Having begun with a succession of pulls off Travis Friend that fetched three fours and a six across a wide arc from fine leg to midwicket, Tendulkar's belligerence was not becalmed by Ganguly's dismissal. His cover driving was quite exquisite, played with a short backlift and minimum follow through, with the ball through the field in a flash. A delicate glide off Strang went between the wicketkeeper and slip with clockwork precision. When he struck Olonga over long off for his second six, Tendulkar had reached his half century in just 37 balls and 39 minutes of exhilarating batting. He was now giving an exemplary demonstration of all the strokes in the book: a straight drive that shaved the stumps at the bowler's end, the turn of the wrists from outside off stump to the midwicket fence and the cut off the backfoot between point and cover. India were 102/1 after 15 overs, seemingly on the way to batting Zimbabwe out of the game.

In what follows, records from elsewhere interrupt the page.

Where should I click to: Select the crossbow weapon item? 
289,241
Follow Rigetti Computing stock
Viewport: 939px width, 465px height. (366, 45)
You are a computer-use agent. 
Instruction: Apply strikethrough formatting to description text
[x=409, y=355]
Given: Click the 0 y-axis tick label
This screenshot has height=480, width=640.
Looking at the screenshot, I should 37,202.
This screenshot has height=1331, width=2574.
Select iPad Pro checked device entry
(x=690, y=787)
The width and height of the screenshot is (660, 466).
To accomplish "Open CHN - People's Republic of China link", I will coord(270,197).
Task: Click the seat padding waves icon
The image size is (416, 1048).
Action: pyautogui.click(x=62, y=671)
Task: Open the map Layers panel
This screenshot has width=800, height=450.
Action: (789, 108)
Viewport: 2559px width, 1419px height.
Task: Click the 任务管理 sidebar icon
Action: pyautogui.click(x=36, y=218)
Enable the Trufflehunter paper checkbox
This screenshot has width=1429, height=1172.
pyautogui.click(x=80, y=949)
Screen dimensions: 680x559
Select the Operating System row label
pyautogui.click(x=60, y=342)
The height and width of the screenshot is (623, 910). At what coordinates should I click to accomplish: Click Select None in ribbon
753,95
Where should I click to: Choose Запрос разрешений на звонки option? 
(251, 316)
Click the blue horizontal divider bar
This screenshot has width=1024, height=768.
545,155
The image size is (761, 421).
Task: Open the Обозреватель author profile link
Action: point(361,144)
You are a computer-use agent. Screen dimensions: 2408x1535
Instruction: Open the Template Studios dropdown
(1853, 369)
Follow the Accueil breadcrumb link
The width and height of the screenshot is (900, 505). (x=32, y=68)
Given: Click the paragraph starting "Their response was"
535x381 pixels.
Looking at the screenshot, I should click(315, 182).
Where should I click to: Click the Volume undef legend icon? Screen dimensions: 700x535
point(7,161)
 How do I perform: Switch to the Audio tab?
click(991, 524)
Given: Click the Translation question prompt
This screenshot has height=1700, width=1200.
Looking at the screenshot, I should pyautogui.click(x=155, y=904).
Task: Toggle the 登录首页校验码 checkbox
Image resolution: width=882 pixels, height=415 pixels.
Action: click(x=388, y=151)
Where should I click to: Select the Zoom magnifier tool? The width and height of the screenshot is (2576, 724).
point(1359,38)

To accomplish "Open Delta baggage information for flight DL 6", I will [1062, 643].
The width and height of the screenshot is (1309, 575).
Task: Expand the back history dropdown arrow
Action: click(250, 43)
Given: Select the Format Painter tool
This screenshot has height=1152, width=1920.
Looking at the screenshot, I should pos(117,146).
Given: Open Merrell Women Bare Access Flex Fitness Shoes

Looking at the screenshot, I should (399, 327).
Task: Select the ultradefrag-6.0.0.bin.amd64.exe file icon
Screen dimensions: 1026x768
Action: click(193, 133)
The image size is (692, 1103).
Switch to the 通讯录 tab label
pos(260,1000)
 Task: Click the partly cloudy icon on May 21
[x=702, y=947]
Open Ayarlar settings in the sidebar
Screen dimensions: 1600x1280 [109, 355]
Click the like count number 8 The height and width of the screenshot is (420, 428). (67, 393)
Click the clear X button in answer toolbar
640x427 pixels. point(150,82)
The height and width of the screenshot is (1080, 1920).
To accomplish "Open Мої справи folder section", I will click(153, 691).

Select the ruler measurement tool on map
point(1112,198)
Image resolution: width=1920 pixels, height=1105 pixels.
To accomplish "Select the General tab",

Hereupon the visitors did a simply commendable job of containing India from thereon. Heath Streak had emphasised the virtues of discipline in his prematch briefing and that was exactly what the bowlers strove to achieve. The fifth seamer Mluleki Nkala did a good job of keeping the batsmen tight and all the others bowled well in their second spells. However it was the spinner Grant Flower who almost singlehandedly put the fetters on the Indian innings, bowling ten overs on the trot for returns of 3/43. Rahul Dravid's (30 in 53 balls) 114 run stand with Tendulkar was broken when Grant Flower had him caught at short fine leg in his first over and he followed it up by collecting a return catch to dispatch the disappointing Yuvraj Singh. After that stunning 84 on debut his honeymoon seems to be well and truly over. Two balls later Hemang Badani was run out, trying to scamper for what would have Tendulkar's 100th run, and being rightly sent back. Tendulkar's 27th ODI hundred duly arrived, off 93 balls, the second fifty being much heavier going then the first. When Reetinder Sodhi was caught at point off Strang, the brittleness of the Indian middle order had been thoroughly exposed and the Zimbabweans had surged back brilliantly into the match.

Sunil Joshi joined Tendulkar at 163/5 to begin the rebuilding process and in a brief knock the lefthander exhibited his favourite pull to deep midwicket on bended knee more than once before being stumped in Grant Flower's last over with the partnership worth 57. The lefthander's 25 in 24 balls had been vital in restoring the momentum of the innings aborted by the middle order collapse. The responsibility was Tendulkar's to marshal the tail through to a competitive total but he was caught at short fine leg as he tried to improvise a shot over fine leg for 146 (153 balls, 15 fours and 2 sixes). At 235/8, Zimbabwe skipper Heath Streak would have had illusions of restricting India to 250. The last over started with India on 256/8 but that last over and more precisely the last four balls altered the equations dramatically. A quite sensational display of clean hitting by Zaheer Khan overshadowed, if that is possible, even Tendulkar and lift India to a substantive 283/8. Khan smote four successive sixes, interrupted by a wide, off a hapless Henry Olonga and as the ball disappeared for the fourth time, so one thought did Zimbabwe's chances. We were wrong.